> **OPDRACHT 1**:
Ga na of de beweringen (a), (b) en (c) kloppen met de tekst over de uithuisplaatsing. Antwoord per bewering met ja of nee en citeer letterlijk de woorden uit de tekst die de doorslag geven.
(a) Het verzoekschrift is op 25 april 2023 ingediend.
(b) [minderjarige01] is tijdens de zitting in de raadkamer gehoord.
(c) Alleen één ouder is belast met het ouderlijk gezag.
> **OPDRACHT 2**: Geef uit de tekst over de uithuisplaatsing woordelijk alles weer van "ECLI:NL:RBDHA:2023:6856" tot en met "de raadkamer gehoord.".
> **OPDRACHT 3**: Van welke stukken heeft de kinderrechter volgens de tekst over de uithuisplaatsing onder meer kennisgenomen?

> **TEKSTFRAGMENT**:
——
ECLI:NL:RBDHA:2023:6856
Rechtbank Den Haag
- Eerste aanleg - enkelvoudig
- Rechtspraak.nl
Onderzoek naar de noodzaak van ondertoezichtstelling en uithuisplaatsing van een minderjarige in verband met ernstige zorgen over veiligheid en ontwikkeling
In deze zaak heeft de kinderrechter van de Rechtbank Den Haag op 25 april 2023 uitspraak gedaan over de ondertoezichtstelling en machtiging tot uithuisplaatsing van een minderjarige, hierna te noemen [minderjarige01]. De zaak is gestart naar aanleiding van een verzoekschrift dat op 12 april 2023 is ingediend. De kinderrechter heeft kennisgenomen van diverse stukken, waaronder een rapport van de Raad voor de Kinderbescherming en een verweerschrift van de ouders. Tijdens de zitting op 25 april 2023 is [minderjarige01] in de raadkamer gehoord.
De feiten van de zaak tonen aan dat [minderjarige01] in een onveilige thuissituatie verkeert, met ernstige zorgen over haar welzijn. Er zijn meldingen van huiselijk geweld en een incident waarbij [minderjarige01] verwondingen heeft opgelopen. De ouders zijn gezamenlijk belast met het ouderlijk gezag, maar er zijn grote zorgen over de opvoedingssituatie. De kinderrechter heeft vastgesteld dat er noodzaak is voor ondertoezichtstelling en uithuisplaatsing om [minderjarige01] te beschermen en haar de benodigde hulpverlening te bieden.
——
> **Opgeslagen gegevens**:

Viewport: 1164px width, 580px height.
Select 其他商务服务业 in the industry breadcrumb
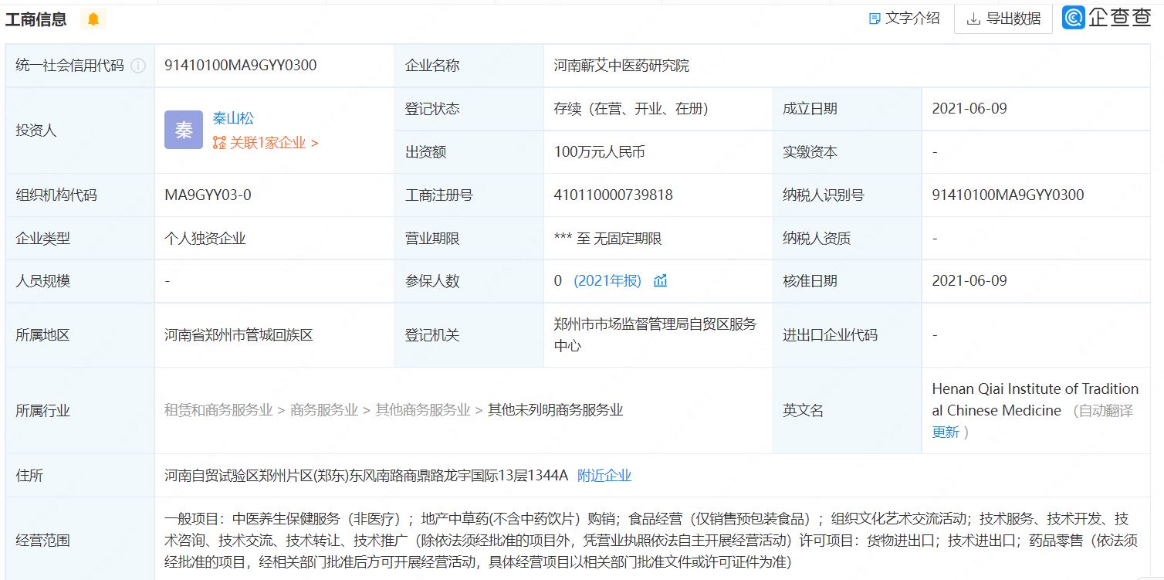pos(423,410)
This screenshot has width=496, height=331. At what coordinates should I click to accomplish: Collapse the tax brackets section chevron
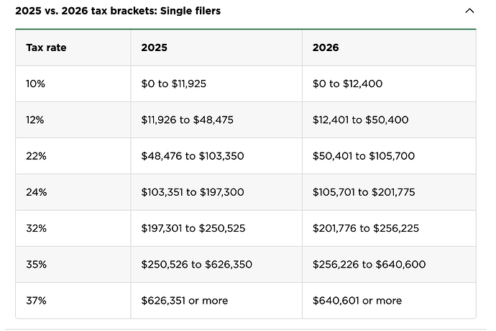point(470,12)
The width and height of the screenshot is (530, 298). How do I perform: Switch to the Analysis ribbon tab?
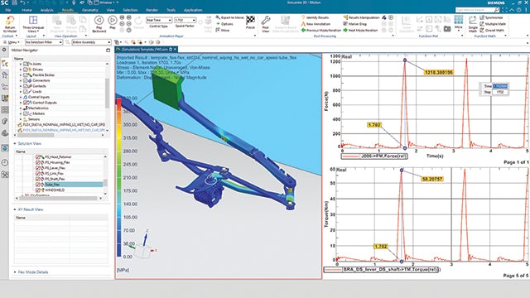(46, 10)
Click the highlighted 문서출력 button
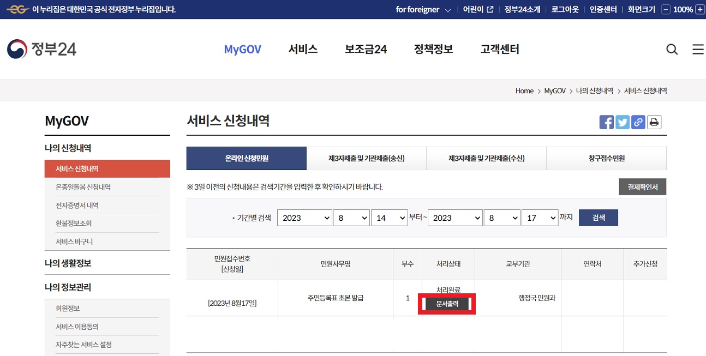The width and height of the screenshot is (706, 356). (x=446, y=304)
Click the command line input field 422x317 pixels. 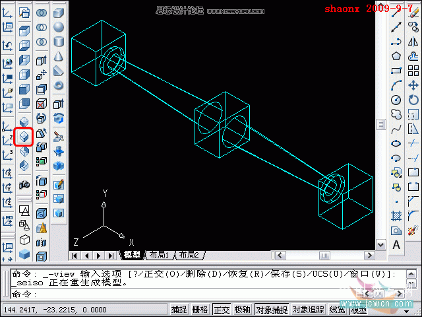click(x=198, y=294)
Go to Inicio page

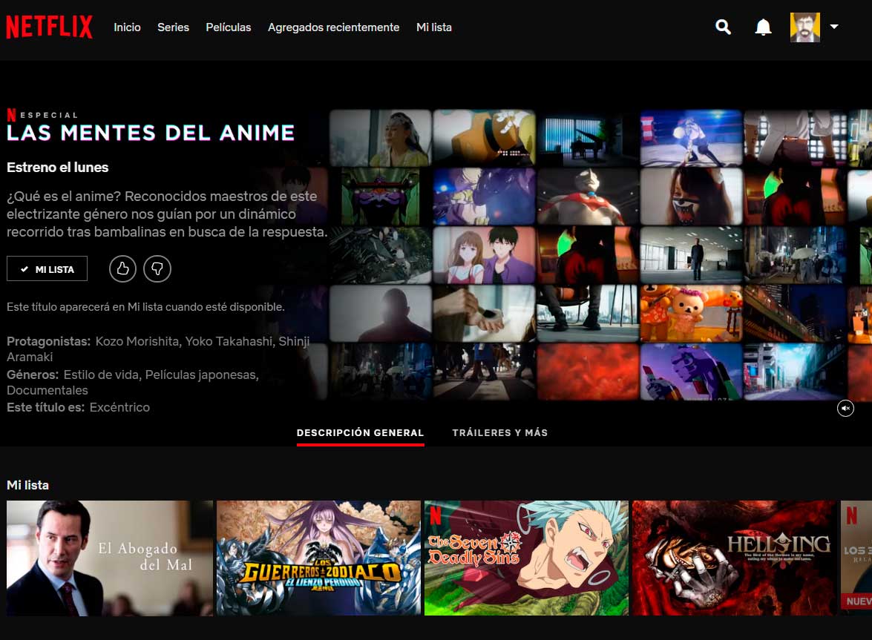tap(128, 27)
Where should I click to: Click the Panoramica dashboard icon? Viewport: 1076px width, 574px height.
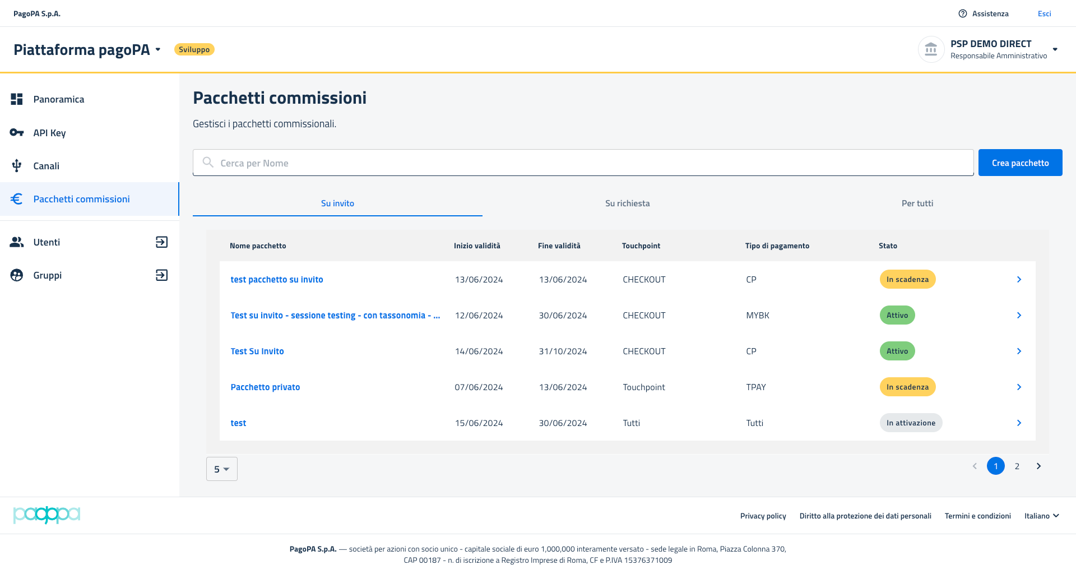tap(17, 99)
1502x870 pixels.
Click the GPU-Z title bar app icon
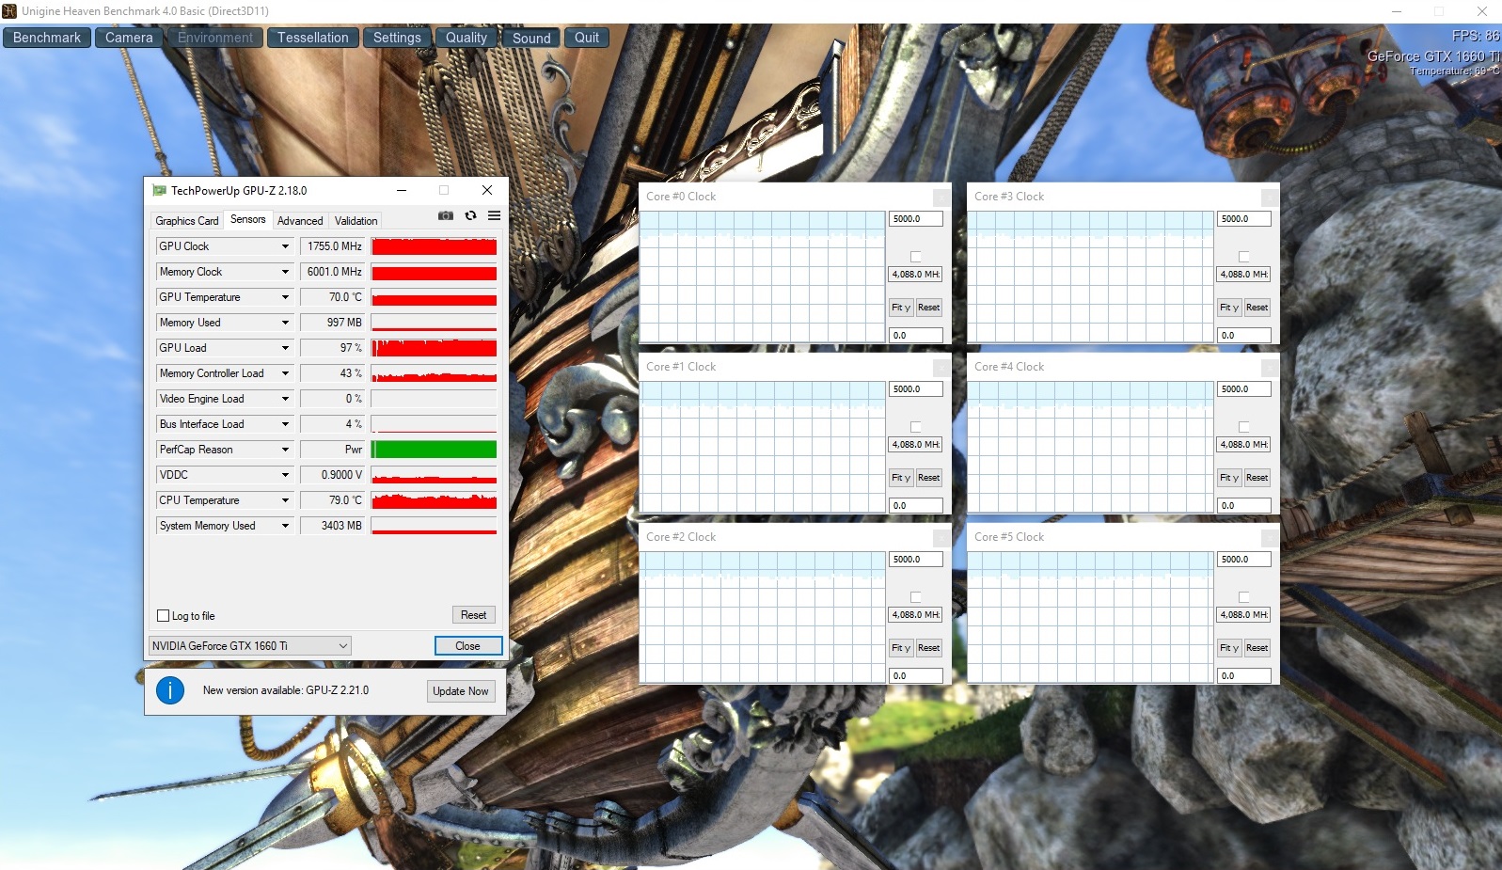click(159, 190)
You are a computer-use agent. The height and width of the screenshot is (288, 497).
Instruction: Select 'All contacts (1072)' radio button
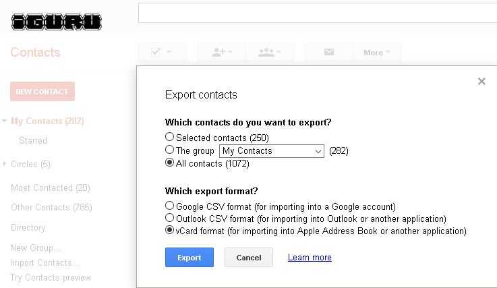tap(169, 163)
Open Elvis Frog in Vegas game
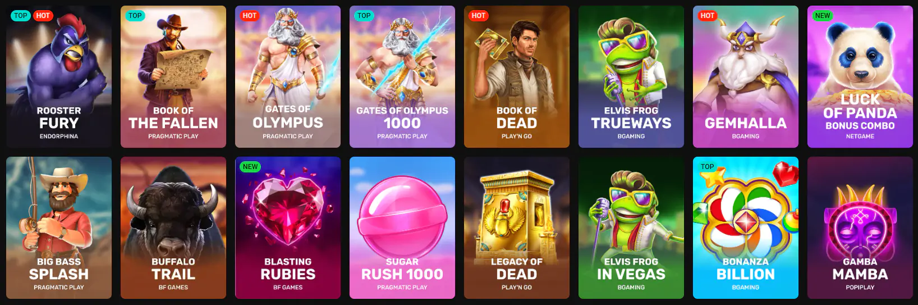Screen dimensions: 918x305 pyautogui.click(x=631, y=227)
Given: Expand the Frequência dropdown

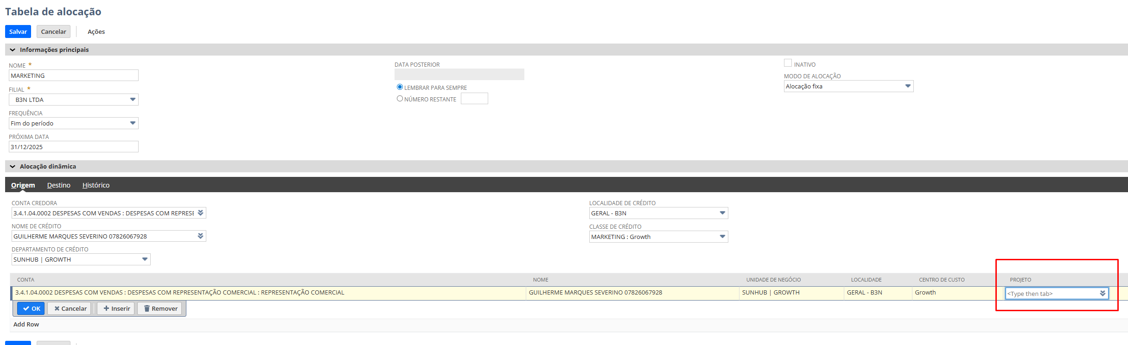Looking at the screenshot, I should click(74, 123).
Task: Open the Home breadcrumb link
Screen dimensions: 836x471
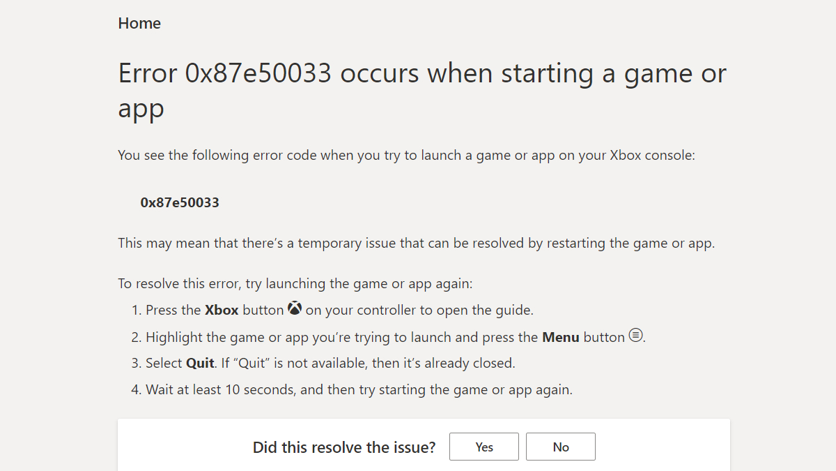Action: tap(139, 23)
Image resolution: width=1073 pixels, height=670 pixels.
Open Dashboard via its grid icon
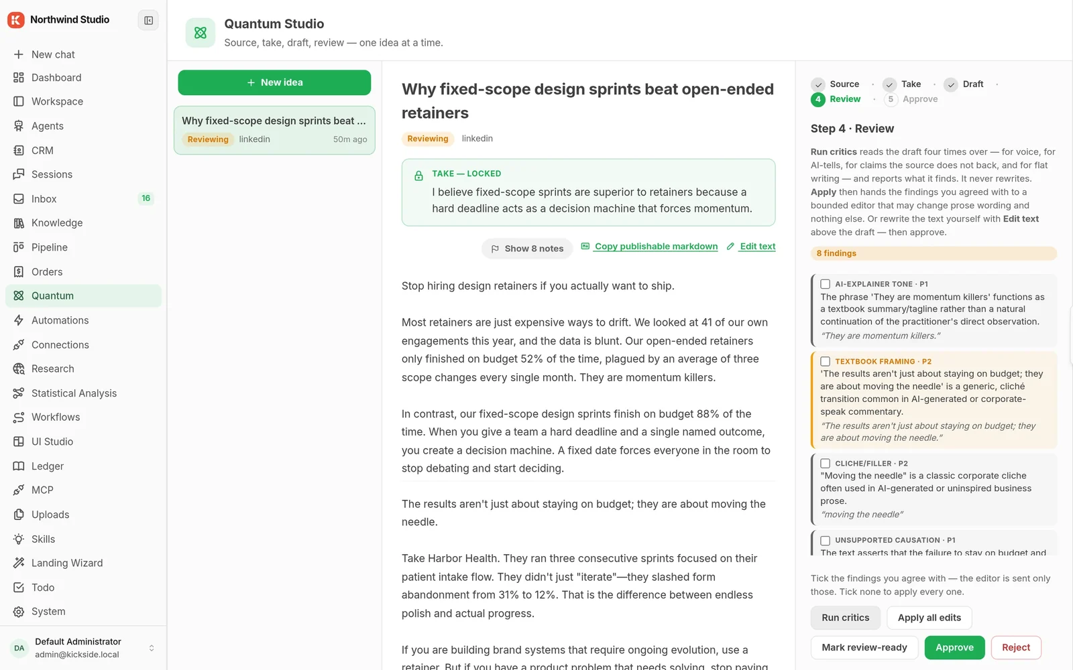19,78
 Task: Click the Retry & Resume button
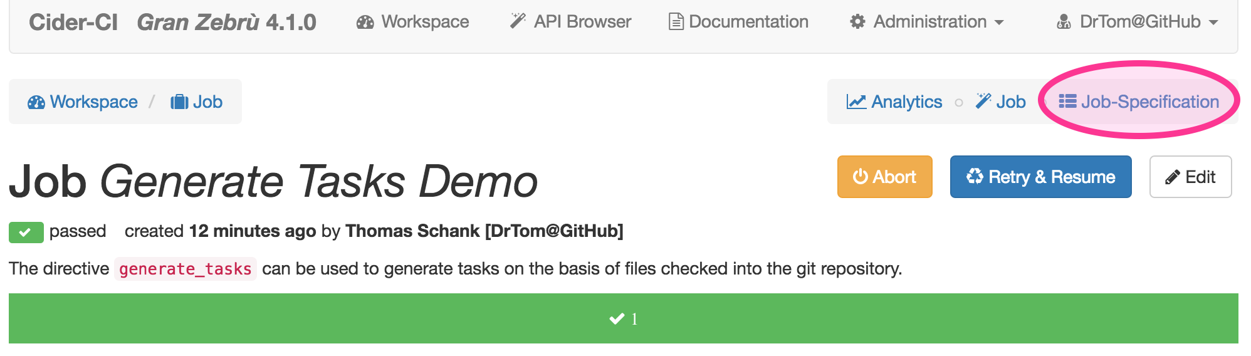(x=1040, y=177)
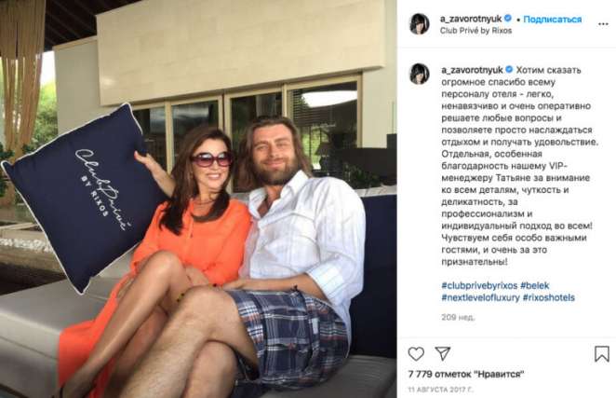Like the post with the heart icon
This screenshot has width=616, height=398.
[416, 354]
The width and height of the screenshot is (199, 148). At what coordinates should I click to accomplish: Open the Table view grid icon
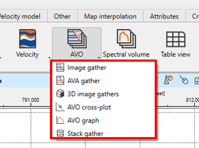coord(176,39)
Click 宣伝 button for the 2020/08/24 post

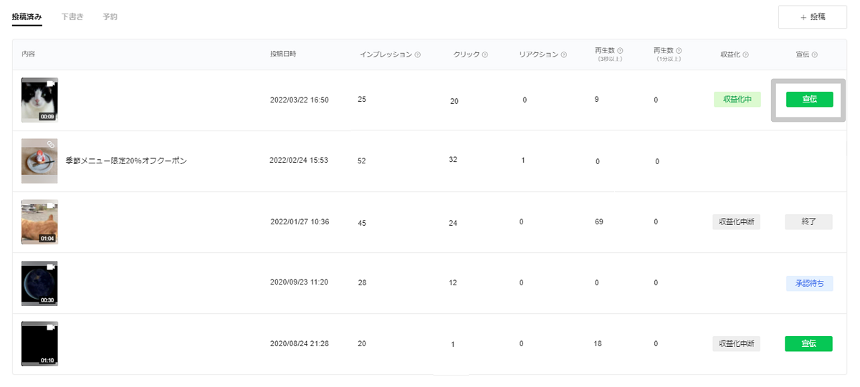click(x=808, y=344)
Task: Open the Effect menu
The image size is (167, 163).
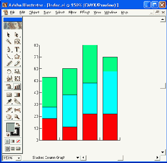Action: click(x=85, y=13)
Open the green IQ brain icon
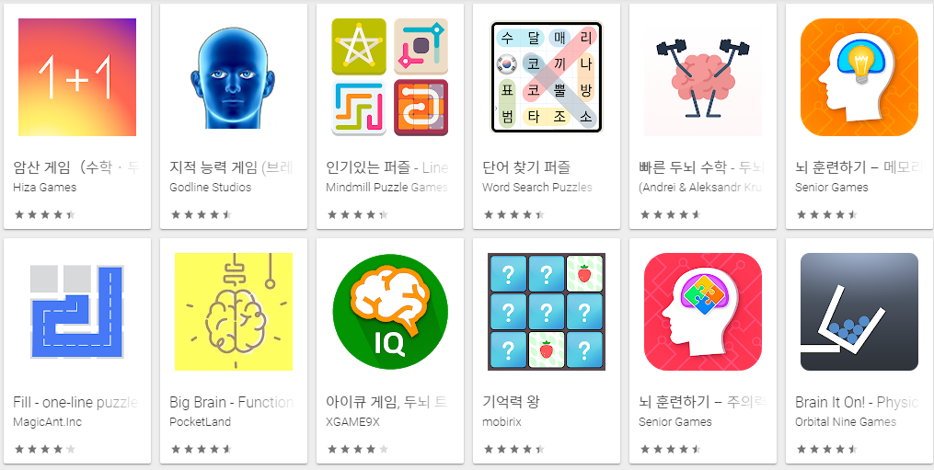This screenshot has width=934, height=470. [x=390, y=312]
——
> **UITWERKING 1**:
(a) Nee: "De zaak is gestart naar aanleiding van een verzoekschrift dat op 12 april 2023 is ingediend."
(b) Ja: "Tijdens de zitting op 25 april 2023 is [minderjarige01] in de raadkamer gehoord."
(c) Nee: "De ouders zijn gezamenlijk belast met het ouderlijk gezag"

> **UITWERKING 2**:
ECLI:NL:RBDHA:2023:6856
Rechtbank Den Haag
- Eerste aanleg - enkelvoudig
- Rechtspraak.nl
Onderzoek naar de noodzaak van ondertoezichtstelling en uithuisplaatsing van een minderjarige in verband met ernstige zorgen over veiligheid en ontwikkeling
In deze zaak heeft de kinderrechter van de Rechtbank Den Haag op 25 april 2023 uitspraak gedaan over de ondertoezichtstelling en machtiging tot uithuisplaatsing van een minderjarige, hierna te noemen [minderjarige01]. De zaak is gestart naar aanleiding van een verzoekschrift dat op 12 april 2023 is ingediend. De kinderrechter heeft kennisgenomen van diverse stukken, waaronder een rapport van de Raad voor de Kinderbescherming en een verweerschrift van de ouders. Tijdens de zitting op 25 april 2023 is [minderjarige01] in de raadkamer gehoord.

> **UITWERKING 3**: Van een rapport van de Raad voor de Kinderbescherming en een verweerschrift van de ouders.